-- BEGIN DATA EXTRACT --

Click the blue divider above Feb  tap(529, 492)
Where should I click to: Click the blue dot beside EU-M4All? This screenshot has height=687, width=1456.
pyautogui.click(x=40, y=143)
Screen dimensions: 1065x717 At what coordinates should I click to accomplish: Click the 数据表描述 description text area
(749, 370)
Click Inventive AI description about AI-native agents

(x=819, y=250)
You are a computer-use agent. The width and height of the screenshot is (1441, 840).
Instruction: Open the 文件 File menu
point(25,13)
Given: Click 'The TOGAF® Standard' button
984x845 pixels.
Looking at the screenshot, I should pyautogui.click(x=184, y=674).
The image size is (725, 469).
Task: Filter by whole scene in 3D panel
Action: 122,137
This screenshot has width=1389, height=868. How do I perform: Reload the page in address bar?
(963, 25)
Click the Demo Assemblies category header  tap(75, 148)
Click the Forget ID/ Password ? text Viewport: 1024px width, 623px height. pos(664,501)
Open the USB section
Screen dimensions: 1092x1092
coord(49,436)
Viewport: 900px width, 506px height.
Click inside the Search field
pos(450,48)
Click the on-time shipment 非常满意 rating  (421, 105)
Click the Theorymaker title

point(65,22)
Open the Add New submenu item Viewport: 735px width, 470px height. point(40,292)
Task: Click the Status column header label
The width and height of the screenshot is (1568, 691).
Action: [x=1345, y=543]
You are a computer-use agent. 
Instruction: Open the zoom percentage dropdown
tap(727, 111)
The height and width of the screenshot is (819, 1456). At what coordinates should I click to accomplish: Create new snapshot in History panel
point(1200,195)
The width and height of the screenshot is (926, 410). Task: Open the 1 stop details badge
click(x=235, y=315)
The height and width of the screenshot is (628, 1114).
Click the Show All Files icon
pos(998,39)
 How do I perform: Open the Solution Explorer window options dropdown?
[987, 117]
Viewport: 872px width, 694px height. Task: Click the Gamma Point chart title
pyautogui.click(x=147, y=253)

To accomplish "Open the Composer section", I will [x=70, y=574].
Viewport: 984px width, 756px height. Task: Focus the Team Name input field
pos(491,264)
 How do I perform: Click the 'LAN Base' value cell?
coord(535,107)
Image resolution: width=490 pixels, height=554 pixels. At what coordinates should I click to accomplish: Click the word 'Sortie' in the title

-- END DATA EXTRACT --

● EXERCISE OBJECTIVE:
Please give the data above as a JSON array of strings, with one string per line and blank lines left out.

● ANSWER FOR THIS EXERCISE:
[
  "Click the blue divider above Feb  tap(529, 492)",
  "Where should I click to: Click the blue dot beside EU-M4All? This screenshot has height=687, width=1456.",
  "pyautogui.click(x=40, y=143)",
  "Screen dimensions: 1065x717 At what coordinates should I click to accomplish: Click the 数据表描述 description text area",
  "(749, 370)",
  "Click Inventive AI description about AI-native agents",
  "(x=819, y=250)",
  "You are a computer-use agent. The width and height of the screenshot is (1441, 840).",
  "Instruction: Open the 文件 File menu",
  "point(25,13)",
  "Given: Click 'The TOGAF® Standard' button",
  "984x845 pixels.",
  "Looking at the screenshot, I should pyautogui.click(x=184, y=674).",
  "The image size is (725, 469).",
  "Task: Filter by whole scene in 3D panel",
  "Action: 122,137",
  "This screenshot has width=1389, height=868. How do I perform: Reload the page in address bar?",
  "(963, 25)",
  "Click the Demo Assemblies category header  tap(75, 148)",
  "Click the Forget ID/ Password ? text Viewport: 1024px width, 623px height. pos(664,501)",
  "Open the USB section",
  "Screen dimensions: 1092x1092",
  "coord(49,436)",
  "Viewport: 900px width, 506px height.",
  "Click inside the Search field",
  "pos(450,48)",
  "Click the on-time shipment 非常满意 rating  (421, 105)",
  "Click the Theorymaker title",
  "point(65,22)",
  "Open the Add New submenu item Viewport: 735px width, 470px height. point(40,292)",
  "Task: Click the Status column header label",
  "The width and height of the screenshot is (1568, 691).",
  "Action: [x=1345, y=543]",
  "You are a computer-use agent. ",
  "Instruction: Open the zoom percentage dropdown",
  "tap(727, 111)",
  "The height and width of the screenshot is (819, 1456). At what coordinates should I click to accomplish: Create new snapshot in History panel",
  "point(1200,195)",
  "The width and height of the screenshot is (926, 410). Task: Open the 1 stop details badge",
  "click(x=235, y=315)",
  "The height and width of the screenshot is (628, 1114).",
  "Click the Show All Files icon",
  "pos(998,39)",
  " How do I perform: Open the Solution Explorer window options dropdown?",
  "[987, 117]",
  "Viewport: 872px width, 694px height. Task: Click the Gamma Point chart title",
  "pyautogui.click(x=147, y=253)",
  "To accomplish \"Open the Composer section\", I will [x=70, y=574].",
  "Viewport: 984px width, 756px height. Task: Focus the Team Name input field",
  "pos(491,264)",
  " How do I perform: Click the 'LAN Base' value cell?",
  "coord(535,107)",
  "Image resolution: width=490 pixels, height=554 pixels. At what coordinates should I click to accomplish: Click the word 'Sortie' in the title"
]